- Theatrical release poster
- Directed by: Wilhelm Thiele
- Screenplay by: Richard Maibaum Harry Ruskin
- Based on: Der mutige Seefahre by Georg Kaiser
- Produced by: Albert E. Levoy
- Starring: Frank Morgan Billie Burke Ann Rutherford John Shelton Reginald Owen Donald Meek
- Cinematography: Leonard Smith
- Edited by: William H. Terhune
- Music by: David Snell
- Color process: Black and white
- Production company: Metro-Goldwyn-Mayer
- Distributed by: Loew's Inc.
- Release date: March 8, 1940;
- Running time: 79 minutes
- Country: United States
- Language: English

= The Ghost Comes Home =

The Ghost Comes Home is a 1940 American comedy film directed by Wilhelm Thiele and written by Richard Maibaum and Harry Ruskin.

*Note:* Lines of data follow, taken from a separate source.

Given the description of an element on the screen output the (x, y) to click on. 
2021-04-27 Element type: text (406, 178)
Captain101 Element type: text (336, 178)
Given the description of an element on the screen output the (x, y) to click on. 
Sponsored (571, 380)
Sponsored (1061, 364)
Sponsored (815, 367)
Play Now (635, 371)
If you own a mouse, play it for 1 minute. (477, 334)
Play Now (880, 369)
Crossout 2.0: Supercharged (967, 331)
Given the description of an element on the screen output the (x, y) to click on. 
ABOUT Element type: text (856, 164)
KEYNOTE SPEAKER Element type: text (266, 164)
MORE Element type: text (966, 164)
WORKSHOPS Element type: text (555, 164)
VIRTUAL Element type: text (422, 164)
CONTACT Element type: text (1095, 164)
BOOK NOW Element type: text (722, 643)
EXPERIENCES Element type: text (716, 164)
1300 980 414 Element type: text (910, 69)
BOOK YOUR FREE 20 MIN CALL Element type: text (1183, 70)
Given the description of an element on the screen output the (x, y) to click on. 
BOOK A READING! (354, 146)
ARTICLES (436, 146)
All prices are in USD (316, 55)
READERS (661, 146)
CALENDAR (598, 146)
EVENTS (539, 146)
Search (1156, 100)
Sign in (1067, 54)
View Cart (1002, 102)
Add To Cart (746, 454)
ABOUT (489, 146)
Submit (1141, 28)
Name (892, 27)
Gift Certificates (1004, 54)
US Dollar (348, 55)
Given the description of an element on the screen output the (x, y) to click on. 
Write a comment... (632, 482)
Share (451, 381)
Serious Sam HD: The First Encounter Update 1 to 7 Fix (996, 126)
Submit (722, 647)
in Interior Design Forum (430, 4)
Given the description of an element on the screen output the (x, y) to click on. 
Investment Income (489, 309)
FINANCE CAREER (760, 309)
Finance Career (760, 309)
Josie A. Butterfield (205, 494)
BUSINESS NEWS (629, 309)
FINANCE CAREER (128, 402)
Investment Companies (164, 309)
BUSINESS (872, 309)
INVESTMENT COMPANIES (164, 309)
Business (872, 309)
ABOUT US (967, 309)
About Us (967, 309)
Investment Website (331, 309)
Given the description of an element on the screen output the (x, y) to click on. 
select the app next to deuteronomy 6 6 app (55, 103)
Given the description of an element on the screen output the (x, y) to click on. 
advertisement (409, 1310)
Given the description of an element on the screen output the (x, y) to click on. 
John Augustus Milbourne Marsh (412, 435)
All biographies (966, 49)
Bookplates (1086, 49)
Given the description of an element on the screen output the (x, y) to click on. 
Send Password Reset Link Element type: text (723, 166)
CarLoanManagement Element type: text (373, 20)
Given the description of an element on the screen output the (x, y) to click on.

The film stars Frank Morgan, Billie Burke, Ann Rutherford, John Shelton, Reginald Owen and Donald Meek. The film was released on March 8, 1940, by Metro-Goldwyn-Mayer.

It was based on a play by Georg Kaiser which had previously been made into the 1935 German film The Valiant Navigator by Hans Deppe.

==Plot==
Pet store owner Vern Adams is going to catch a ship to help out his friend John Thomas, however he still has time before it ships, so Vern goes to a nightclub and ends up being arrested for 60 days. When he gets out he finds out that the ship sank and that his family is using the insurance money. Now Vern hides out, so his family is not arrested for fraud.

==Cast==

- Frank Morgan as Vern Adams
- Billie Burke as Cora Adams
- Ann Rutherford as Billie Adams
- John Shelton as Lanny Shea
- Reginald Owen as Hemingway
- Donald Meek as Mortimer Hopkins, Sr.
- Nat Pendleton as Roscoe
- Frank Albertson as Ernest
- Harold Huber as Tony
- Hobart Cavanaugh as Ambrose Bundy
- Ann Morriss as Myra
- Don Castle as 'Spig'
- Tom Rutherford as Mortimer Hopkins, Jr.